Problem to solve:
Your answer must consist of the lines running from the one that holds "You are a GUI" to the end of the data, copied exactly.

━━ Provided data

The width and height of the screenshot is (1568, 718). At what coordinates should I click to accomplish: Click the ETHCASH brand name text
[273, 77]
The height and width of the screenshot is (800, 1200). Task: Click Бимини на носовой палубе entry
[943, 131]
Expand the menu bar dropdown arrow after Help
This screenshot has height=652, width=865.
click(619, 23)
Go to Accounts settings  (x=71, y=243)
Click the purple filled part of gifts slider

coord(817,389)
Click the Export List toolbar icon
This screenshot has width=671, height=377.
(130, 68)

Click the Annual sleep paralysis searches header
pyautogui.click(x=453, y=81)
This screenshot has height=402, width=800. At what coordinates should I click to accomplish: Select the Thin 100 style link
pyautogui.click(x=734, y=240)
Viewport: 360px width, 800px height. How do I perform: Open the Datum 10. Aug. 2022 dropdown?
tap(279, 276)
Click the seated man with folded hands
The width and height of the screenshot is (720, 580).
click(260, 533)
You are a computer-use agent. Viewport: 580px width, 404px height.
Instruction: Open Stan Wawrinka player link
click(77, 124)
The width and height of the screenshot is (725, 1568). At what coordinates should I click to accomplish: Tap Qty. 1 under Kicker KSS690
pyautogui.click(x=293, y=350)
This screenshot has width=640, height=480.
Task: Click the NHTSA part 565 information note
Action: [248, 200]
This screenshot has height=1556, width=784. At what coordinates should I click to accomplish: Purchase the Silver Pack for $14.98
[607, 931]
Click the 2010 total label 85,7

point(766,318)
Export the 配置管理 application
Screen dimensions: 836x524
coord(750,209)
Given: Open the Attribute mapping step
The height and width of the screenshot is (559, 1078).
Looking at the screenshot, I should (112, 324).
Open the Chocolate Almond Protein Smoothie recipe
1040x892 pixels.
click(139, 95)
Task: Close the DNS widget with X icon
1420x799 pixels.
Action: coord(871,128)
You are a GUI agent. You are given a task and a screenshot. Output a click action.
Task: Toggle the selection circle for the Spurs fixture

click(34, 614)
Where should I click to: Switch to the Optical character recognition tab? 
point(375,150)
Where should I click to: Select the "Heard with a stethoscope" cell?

━━━━

Task solution:
You are a GUI agent. You are given a task and a screenshot. Output a click action.
Task: Toggle the selection circle for the Spurs fixture

click(34, 614)
Where should I click to: Switch to the Optical character recognition tab? 
point(375,150)
Where should I click to: Select the "Heard with a stethoscope" cell?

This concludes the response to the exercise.